On August 16, 2012, the CAFC once again issued a ruling, reaching the same
conclusions as in 2011.4 Judges Lourie and Moore reiterated their arguments and
Judge Bryson again dissented. The Solicitor General once again argued that DNA
molecules corresponding to sequences found in nature should not be patent-eligible
in a second amicus curiae brief. Judges Lourie and Moore argued that the Supreme
Court’s decision in Mayo is not directly applicable to the claims on isolated DNA
molecules because Mayo addresses method claims, not composition of matter claims.
Judge Bryson’s dissent and the Solicitor General’s amicus brief argue that Mayo is
relevant by analogy, and the underlying problem is the same—that exclusive rights
extend too far upstream and pre-empt research and follow-on invention beyond the
contributions of the inventors. In September 2012, ACLU once again petitioned for
Supreme Court review. The Court should decide in late 2012 whether to review the
case.
Cancer Voices Australia v Myriad
Several patents in Australia pertain to BRCA1/2 testing. Rights to those patents in
Australia and New Zealand were licensed by Myriad to Genetic Technologies Ltd
(GTG), an Australian firm that holds patent rights to use of intronic DNA sequences.

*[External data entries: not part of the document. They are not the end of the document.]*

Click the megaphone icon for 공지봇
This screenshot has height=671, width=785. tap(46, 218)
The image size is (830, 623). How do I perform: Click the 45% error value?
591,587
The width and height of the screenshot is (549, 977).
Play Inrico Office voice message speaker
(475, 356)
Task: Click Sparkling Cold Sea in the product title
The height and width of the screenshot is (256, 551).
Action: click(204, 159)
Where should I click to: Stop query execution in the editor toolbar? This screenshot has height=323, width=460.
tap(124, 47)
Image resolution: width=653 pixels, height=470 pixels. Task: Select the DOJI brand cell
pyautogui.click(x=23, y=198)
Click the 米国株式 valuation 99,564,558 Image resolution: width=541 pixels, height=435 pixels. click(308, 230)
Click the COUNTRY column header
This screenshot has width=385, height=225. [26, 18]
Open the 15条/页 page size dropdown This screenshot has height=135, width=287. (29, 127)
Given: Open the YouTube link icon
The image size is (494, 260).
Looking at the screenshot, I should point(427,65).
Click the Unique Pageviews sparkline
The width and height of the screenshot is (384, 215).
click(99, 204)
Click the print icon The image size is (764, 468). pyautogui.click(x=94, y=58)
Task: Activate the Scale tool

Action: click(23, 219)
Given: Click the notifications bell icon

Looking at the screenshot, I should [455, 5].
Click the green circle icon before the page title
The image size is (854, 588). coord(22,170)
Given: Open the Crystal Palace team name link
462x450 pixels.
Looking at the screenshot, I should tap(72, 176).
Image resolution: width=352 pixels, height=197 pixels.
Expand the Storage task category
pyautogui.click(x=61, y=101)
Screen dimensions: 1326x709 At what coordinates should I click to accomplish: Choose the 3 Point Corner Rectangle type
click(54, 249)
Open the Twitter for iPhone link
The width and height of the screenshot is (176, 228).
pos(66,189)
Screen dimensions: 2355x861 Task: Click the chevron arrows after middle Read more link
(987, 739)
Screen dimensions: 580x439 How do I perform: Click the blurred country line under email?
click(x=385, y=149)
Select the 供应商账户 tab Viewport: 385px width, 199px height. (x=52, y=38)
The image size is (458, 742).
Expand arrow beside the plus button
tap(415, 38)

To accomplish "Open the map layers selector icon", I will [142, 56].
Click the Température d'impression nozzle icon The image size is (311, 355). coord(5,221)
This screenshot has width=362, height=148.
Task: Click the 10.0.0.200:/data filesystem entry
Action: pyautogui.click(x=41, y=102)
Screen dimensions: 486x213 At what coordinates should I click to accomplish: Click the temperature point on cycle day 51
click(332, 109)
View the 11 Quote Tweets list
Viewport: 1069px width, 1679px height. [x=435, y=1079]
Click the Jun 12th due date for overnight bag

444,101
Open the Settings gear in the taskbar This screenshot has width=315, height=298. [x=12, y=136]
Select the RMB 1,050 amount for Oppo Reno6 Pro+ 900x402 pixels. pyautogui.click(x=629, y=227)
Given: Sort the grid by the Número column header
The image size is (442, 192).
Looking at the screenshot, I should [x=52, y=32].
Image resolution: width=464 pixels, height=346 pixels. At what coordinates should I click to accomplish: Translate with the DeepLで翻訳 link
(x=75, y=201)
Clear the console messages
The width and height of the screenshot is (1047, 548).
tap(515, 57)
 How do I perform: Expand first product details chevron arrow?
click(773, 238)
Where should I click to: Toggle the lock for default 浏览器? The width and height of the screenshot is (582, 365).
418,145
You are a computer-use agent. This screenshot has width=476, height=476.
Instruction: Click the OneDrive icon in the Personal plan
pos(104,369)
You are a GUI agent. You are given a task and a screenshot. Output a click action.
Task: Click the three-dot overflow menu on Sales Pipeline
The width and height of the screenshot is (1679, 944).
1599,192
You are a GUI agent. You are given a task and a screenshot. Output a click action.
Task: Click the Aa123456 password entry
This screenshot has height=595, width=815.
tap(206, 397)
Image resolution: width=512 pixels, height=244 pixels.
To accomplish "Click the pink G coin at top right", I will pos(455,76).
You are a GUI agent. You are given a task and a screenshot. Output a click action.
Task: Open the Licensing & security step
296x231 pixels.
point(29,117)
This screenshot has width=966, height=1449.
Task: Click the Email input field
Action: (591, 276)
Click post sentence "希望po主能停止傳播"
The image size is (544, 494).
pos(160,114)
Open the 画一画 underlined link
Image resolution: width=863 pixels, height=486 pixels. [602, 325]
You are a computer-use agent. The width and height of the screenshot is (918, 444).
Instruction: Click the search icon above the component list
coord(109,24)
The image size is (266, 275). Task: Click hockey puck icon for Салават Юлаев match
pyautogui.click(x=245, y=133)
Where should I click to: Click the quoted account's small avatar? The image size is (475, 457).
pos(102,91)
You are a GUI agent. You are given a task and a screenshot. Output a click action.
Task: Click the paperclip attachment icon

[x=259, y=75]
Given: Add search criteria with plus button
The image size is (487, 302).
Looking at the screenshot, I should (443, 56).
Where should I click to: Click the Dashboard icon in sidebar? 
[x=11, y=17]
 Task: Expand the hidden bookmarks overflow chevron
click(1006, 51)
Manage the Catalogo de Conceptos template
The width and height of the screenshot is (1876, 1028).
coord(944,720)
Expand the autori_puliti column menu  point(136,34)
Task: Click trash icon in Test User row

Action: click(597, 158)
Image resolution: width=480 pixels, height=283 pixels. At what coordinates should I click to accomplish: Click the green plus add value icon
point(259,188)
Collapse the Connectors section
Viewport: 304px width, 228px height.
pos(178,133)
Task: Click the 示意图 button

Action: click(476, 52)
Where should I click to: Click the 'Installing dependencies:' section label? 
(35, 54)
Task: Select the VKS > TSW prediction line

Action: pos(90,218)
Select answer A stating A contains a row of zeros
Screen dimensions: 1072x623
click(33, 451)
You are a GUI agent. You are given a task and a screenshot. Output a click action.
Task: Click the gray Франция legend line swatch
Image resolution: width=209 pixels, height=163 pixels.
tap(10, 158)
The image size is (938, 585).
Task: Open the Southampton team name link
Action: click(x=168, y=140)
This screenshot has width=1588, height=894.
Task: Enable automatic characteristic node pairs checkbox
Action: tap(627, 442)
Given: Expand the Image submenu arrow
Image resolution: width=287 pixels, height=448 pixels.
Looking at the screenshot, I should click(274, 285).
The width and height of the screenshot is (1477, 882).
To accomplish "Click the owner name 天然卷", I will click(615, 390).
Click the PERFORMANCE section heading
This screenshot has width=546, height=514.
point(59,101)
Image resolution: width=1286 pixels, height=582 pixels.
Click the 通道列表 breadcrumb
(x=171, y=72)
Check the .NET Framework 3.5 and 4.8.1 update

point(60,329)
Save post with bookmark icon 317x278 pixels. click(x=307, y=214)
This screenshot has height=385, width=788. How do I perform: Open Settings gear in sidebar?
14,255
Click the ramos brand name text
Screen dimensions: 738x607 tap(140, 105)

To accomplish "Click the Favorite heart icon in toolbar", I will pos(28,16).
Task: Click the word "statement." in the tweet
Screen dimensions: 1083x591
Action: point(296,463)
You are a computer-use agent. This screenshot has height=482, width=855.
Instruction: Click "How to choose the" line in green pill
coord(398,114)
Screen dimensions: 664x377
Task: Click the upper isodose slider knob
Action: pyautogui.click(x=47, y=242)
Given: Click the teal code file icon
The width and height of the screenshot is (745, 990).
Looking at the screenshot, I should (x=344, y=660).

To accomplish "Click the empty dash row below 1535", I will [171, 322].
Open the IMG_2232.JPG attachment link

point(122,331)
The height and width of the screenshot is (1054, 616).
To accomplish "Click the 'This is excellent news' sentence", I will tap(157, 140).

The licensing agreement resulted from a cross-licensing agreement. A patent
dispute between the two firms over their respective patent holdings led to the
settlement, as described by Gold and Carbone.3 GTG then announced it would not
enforce its BRCA patent rights against Australian provincial health department
laboratories, but instead announced BRCA rights would be the firm’s “gift” to the
people of Australia. When GTG was under financial pressure in the summer of 2008,
however, the CEO announced an intention to start enforcing patent rights, which
triggered a media firestorm. By October, the company, now under new
management, announced it would not enforce its BRCA patent rights. Partly in
reaction to the public controversy, the Australian Senate held a series of hearings,
and prepared a report.5 Cancer Voices Australia also sued Myriad and GTG in a case
that went to trial in February 2012.6 That trial is over, and the court’s decision is
pending.
1. Association of Molecular Pathologists v US Patent and Trademark Office. US
District Court, Southern District of New York, 2009-cv-04515-RWS, March 16,
2010.
2. U.S. Court of Appeals for the Federal Circuit. Association of Molecular Pathology v
US Patent and Trademark Office, US Court of Appeals for the Federal Circuit,
2010-1406, July 29, 2011.
3. Gold ER, Carbone J. Myriad Genetics: In the eye of the policy storm. Genet Med
2010;12(4 Suppl):S39-70.
4. Association of Molecular Pathologists v US Patent and Trademark Office. Rev'd in
part; aff'd in part ed: US Court of Appeals for the Federal Circuit, 2010-1406,
August 16, 2012.
5. Legal and Constitution Affairs Legislation Committee, Australian Senate, "Patent
Amendment (Human Genes and Biological Materials) Bill 2010, September
2010 (ISBN: 978-1-74229-475-9).
6. Cancer Voices Australia et al. v. Myriad Genetics Inc. et al. Federal Court of
Australia, NSD643/2010, 8 June 2010.